▶ _Records to use_
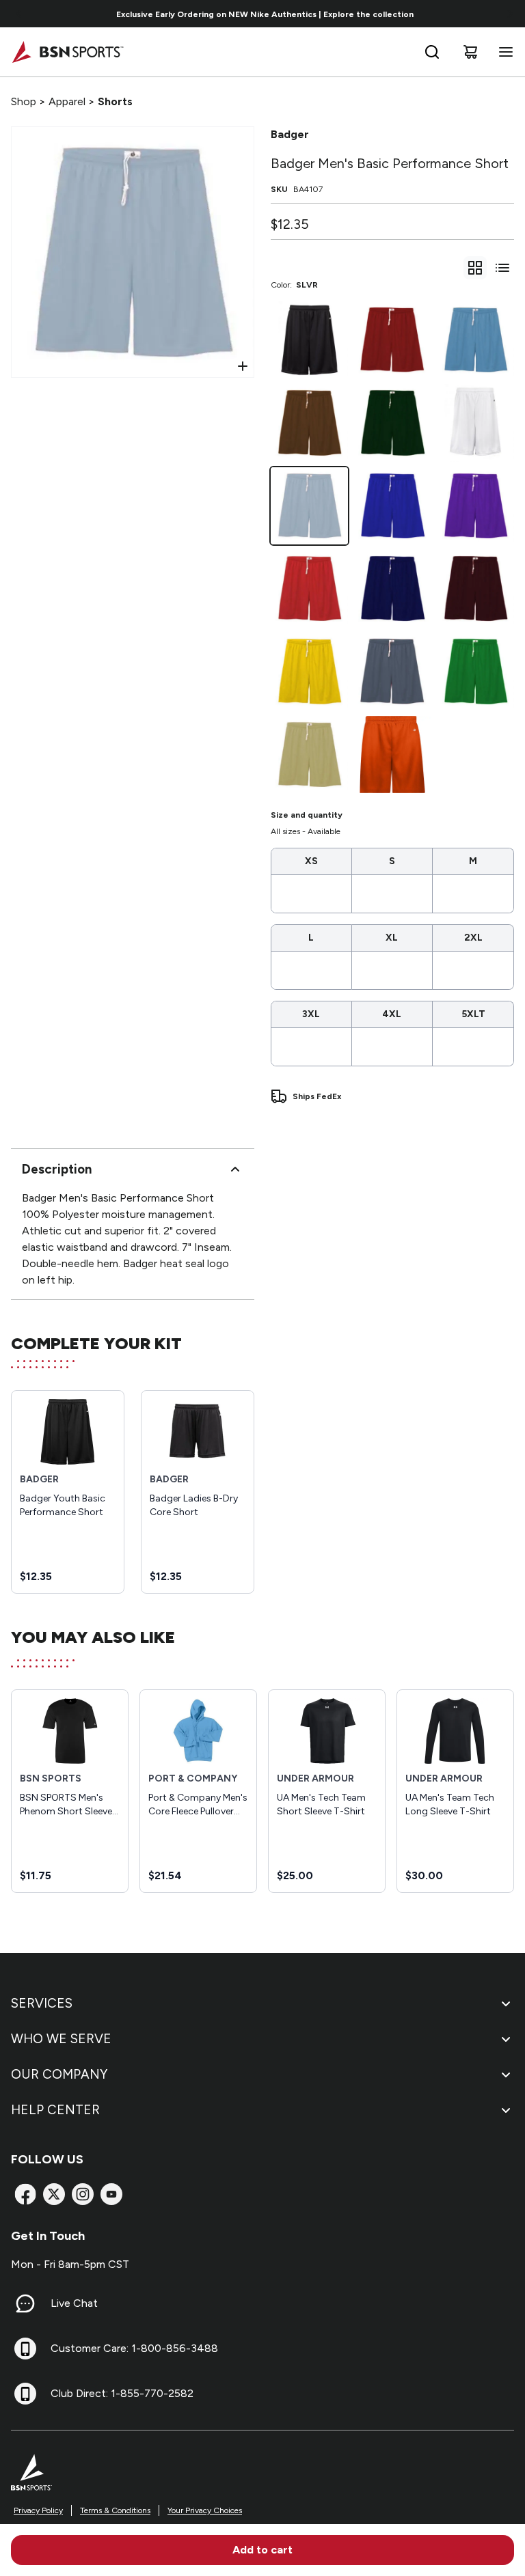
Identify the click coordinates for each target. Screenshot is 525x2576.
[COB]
==
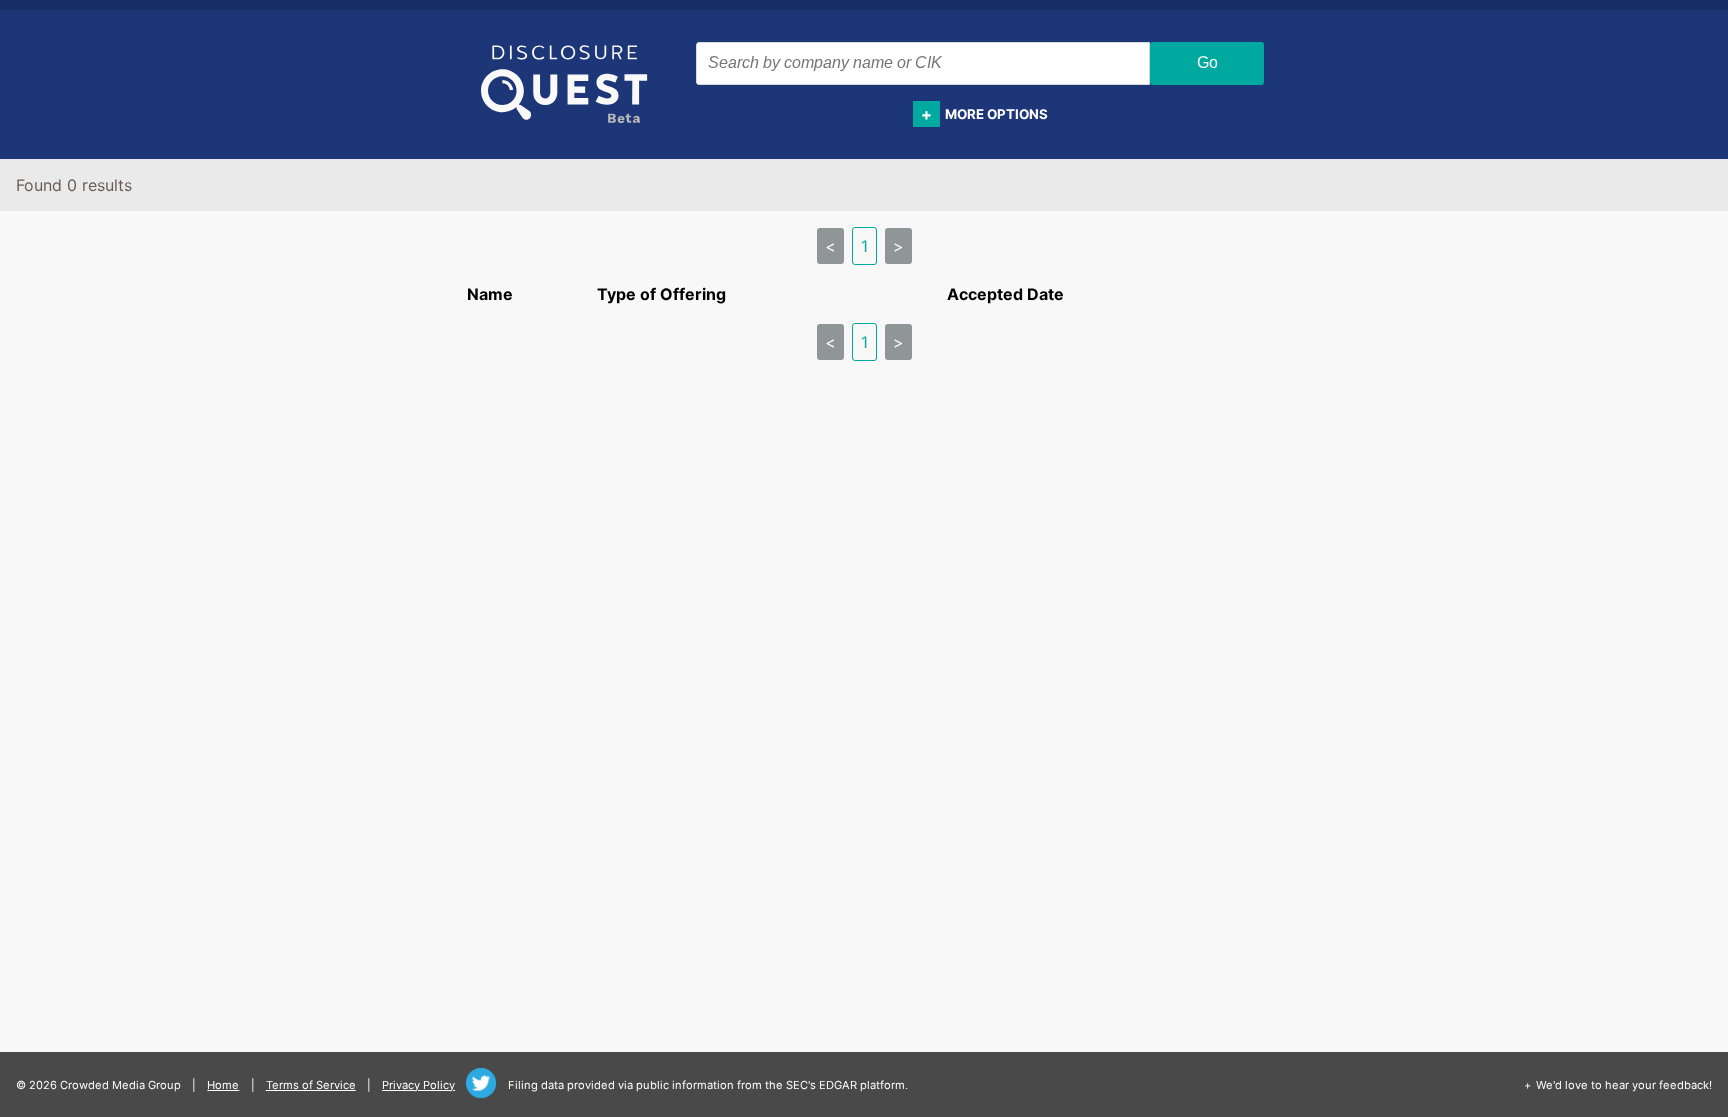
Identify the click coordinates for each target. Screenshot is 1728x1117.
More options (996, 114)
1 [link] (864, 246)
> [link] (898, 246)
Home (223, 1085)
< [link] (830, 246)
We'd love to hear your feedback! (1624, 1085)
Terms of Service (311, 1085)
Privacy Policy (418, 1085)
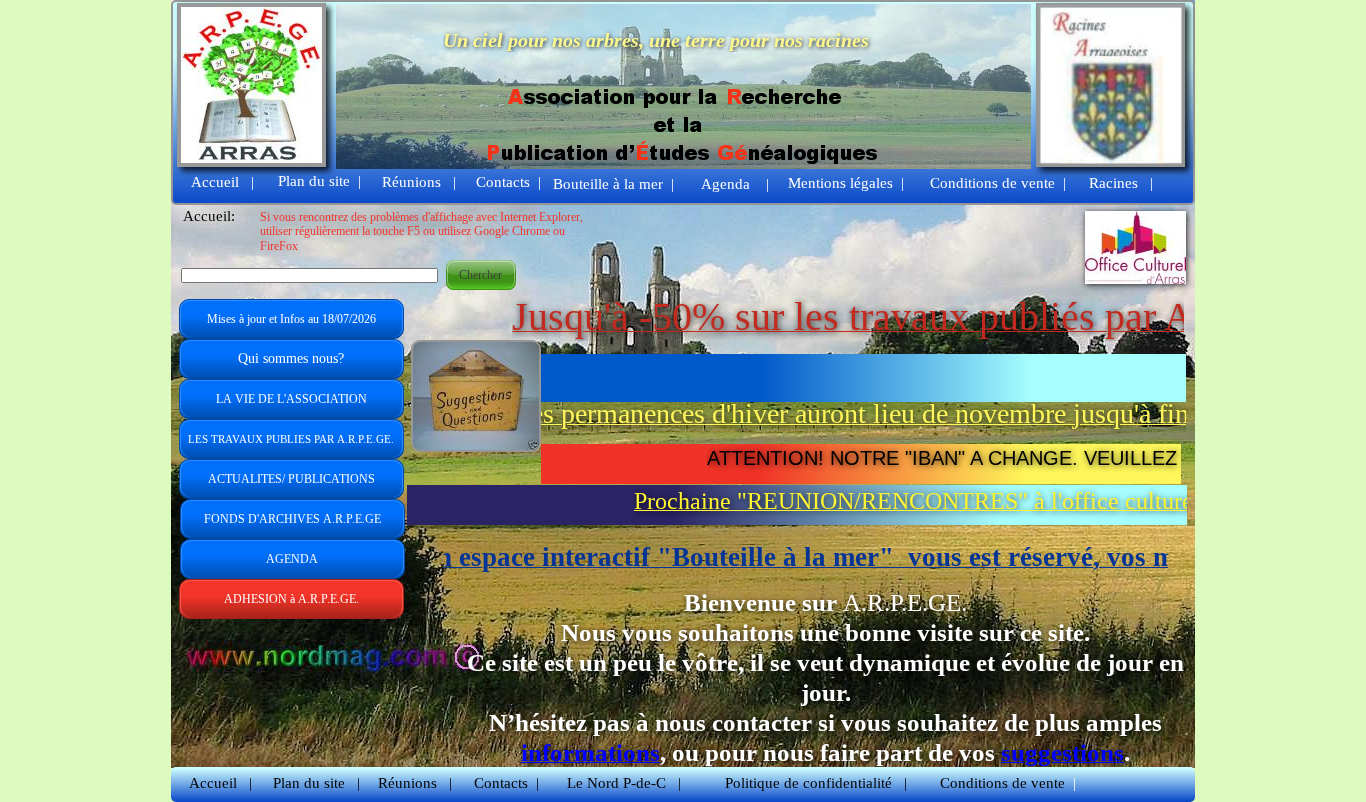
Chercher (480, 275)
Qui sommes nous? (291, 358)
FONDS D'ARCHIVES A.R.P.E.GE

▶ _Work to be completed_
The required answer is a single number: the count of lines in the entries that hold the string "coordinates".

▶ _Answer section_
2